Friday, March 27, 2015

66A and after

Indian Government Notified the Information Technology act 2000, also known as ITA-2000 on October 17, 2000 for facilitating and authorising various commercial transactions. In the preamble to the act, this aim is well defined and says:

An Act to provide legal recognition for transactions carried out by means of electronic data interchange and other means of electronic communication, commonly referred to as "electronic commerce", which involve the use of alternatives to paper-based methods of communication and storage of information, to facilitate electronic filing of documents with the Government agencies and further to amend the Indian Penal Code, the Indian Evidence Act, 1872, the Bankers' Books Evidence Act, 1891 and the Reserve Bank of India Act, 1934 and for matters connected therewith or incidental thereto.”
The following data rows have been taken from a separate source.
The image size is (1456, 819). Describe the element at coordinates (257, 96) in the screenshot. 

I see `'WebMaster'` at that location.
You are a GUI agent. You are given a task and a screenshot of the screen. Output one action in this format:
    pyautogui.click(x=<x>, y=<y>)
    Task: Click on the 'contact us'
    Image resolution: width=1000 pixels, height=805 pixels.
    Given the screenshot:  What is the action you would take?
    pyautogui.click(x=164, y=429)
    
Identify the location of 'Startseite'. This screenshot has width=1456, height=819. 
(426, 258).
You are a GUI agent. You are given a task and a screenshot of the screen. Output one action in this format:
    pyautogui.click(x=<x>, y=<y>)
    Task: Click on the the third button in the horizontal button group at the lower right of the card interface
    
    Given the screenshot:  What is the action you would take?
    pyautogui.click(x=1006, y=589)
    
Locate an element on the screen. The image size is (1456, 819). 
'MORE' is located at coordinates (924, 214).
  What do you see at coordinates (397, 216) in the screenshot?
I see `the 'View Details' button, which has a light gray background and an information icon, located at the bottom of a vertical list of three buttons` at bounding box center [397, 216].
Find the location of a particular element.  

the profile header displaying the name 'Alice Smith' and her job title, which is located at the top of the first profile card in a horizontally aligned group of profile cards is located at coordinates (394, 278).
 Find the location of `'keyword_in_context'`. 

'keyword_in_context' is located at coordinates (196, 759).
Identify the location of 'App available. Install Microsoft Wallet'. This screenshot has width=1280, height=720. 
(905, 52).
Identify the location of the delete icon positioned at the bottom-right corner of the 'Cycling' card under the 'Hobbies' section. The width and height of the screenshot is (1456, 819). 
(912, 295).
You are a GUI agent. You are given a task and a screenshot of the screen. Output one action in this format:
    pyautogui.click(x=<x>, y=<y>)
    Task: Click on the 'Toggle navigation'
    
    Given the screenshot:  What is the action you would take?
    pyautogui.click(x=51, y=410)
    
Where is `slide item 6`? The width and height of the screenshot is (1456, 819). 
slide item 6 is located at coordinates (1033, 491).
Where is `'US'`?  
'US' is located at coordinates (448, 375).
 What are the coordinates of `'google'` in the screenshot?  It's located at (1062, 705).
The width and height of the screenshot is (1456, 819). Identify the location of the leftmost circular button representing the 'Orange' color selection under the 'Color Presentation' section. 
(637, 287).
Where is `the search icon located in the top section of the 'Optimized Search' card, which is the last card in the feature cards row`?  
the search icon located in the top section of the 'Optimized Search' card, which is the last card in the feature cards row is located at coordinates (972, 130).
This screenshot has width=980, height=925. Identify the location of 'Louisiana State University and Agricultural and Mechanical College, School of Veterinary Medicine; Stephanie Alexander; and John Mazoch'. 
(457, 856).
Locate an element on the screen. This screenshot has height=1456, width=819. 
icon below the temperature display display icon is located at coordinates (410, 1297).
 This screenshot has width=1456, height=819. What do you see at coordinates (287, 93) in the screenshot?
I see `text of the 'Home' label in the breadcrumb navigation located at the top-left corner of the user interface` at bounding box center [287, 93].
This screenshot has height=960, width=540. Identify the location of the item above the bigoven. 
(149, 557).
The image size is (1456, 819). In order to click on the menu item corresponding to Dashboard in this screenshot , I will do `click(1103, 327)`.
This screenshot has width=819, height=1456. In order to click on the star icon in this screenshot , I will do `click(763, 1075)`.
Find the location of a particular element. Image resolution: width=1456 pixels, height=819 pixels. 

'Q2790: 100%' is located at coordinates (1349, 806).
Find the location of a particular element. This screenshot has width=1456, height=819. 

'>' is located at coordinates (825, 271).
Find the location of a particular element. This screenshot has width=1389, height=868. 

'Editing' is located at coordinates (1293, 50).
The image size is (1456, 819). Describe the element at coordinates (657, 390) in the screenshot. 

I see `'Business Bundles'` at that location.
The act also defined some offences such as Tampering with computer source documents - Intentional concealment, destruction or alteration of source code when the computer source code is required to be kept or maintained by law for the time being in force ( section 65) and hacking (Section 66), as punishable and proscribed punishments. A new section called Section 66A was added as an amendment in 2008 and was notified in February 2009. This section in short, defined the punishment for sending “offensive” messages through a computer or any other communication device like a mobile phone or a tablet. A conviction could fetch a maximum of three years in jail and a fine.

There was nothing wrong with this added section except the fact that the meaning of the word “offensive” was kept very vague (perhaps intentionally.) According to law experts, the word could have a very wide connotation (an associated or secondary meaning of a word or expression in addition to its explicit or primary meaning) and would be open to distinctive and varied interpretations. It is highly subjective as what could be innocuous for one person, someone else may find it offensive and may lead to complaints from him. If police decide to prima facie accept the latter person’s view, they can make an arrest under this section.

That this section could be misused, became very clear in next 3 or 4 years. Two girls from Palghar in Maharashtra had made comments on their facebok page in November 2012 about shutdown of Mumbai for the funeral of Shiv Sena chief Bal Thackeray. Their comment outraged some Shiv Sena followers, who complained to police and Police arrested the girls under section 66A. In the same year, four more arrests were reported under this section.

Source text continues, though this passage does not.